Cole stepped out, his car door creaking loud in the quiet neighborhood. The moment his boots hit the pavement, something about the air felt off. No wind. No distant traffic. No bugs chirping in the grass. Just a heavy, suffocating silence that pressed into his ears until it almost hurt. “You feel that?” he asked.“Yeah,” Ramirez said quietly as he joined him. Even his usual smirk had faded. The front door of the house hung eased open, maybe two inches. It rocked slowly on its hinges, letting out a faint wooden screech every few seconds. “Dispatch said possible disturbance. Let’s clear it.”
They moved across the yard, flashlights cutting narrow tunnels through the darkness. The porch bowed under their weight, each step popping and groaning like the house was complaining about their presence. Cole nudged the door open with two fingers. “Police department,” he called into the void. The beam of his light crawled over splitting walls, rotting and collapsed furniture, and wallpaper peeling like dead skin after a good sunburn. The air smelled like dust, mold, and something with a faint bitter tinge to it.
They took only a few steps inside before both men stopped entirely, their brave facade quickly dismantling itself. The air in the house felt thicker, almost humid, like the pressure before a thunderstorm. Somewhere deeper in the building a floorboard creaked slowly, stretching the silence until it snapped. Ramirez shifted his grip to his gun. “You remember the news ticker at the station earlier?” he said quietly. “That prison escape.
”Cole nodded slowly. Everyone had seen it flashing across the screen while they filled out paperwork. A long institutionalized serial killer. Decades of murders, brutal efficiency, and a mind so frighteningly sharp some profiler compared it to Hawking. “Yeah.." Cole said under his breath. “Seriously though.. don’t start this shit right now.”
Then the front door slammed behind them, the latch clicking sounding like a 10 pound hammer slamming down, compared to the intense silence inside.
Both officers spun quickly, weapons raised, flashlights barely cutting through the empty entryway. The door handle shook once, then went still. Ramirez grabbed it and twisted hard. It failed to move, not even so much as a shake. “That’s not funny,” he muttered quietly, his voice riddled with nerves.
From the second floor came the slow sound of someone clapping. One sharp clap that echoed thunderously through the dark. Then another. Then another, calm, patient. Like someone acknowledging that the trap laid before them had worked as intended.
Cole’s stomach dropped. “We need to get the hell out, now...” he whispered desperately.
Something moved at the far end of the hallway fast..entirely too fast.
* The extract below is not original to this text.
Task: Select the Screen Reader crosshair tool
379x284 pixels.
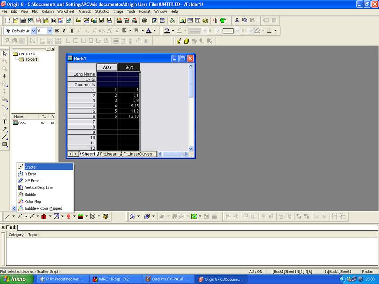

Ramirez barely had time to turn before a silhouette stepped up behind him, seemingly from the wall itself and a narrow blade glinted in a ray of moonlight, before tearing clean through the side of his throat. Blood sprayed wildly across the peeling wallpaper as he collapsed, choking, eyes wide with confusion and shock.
Cole screamed and fired down the hall in panic, muzzle flashes exploding against the walls, casings flying wildly as the magazine dried up. The hallway was empty again, no footsteps, no movement. Just Ramirez gurgling profusely on the floor.
Then someone stepped, quietly, out of the darkness behind him.
Cole turned around and the flashlight beam landed on the face of an urban legend.
Recognition hit instantly; the escape alert, the interviews, the diagrams, the monster who treated murder like a science problem. This monster of a man watched Cole the way a scientist watches a lab animal.
“I wondered how long it would take for someone to come inside,” he said softly, almost innocently.
Cole never even felt the floor when he hit it.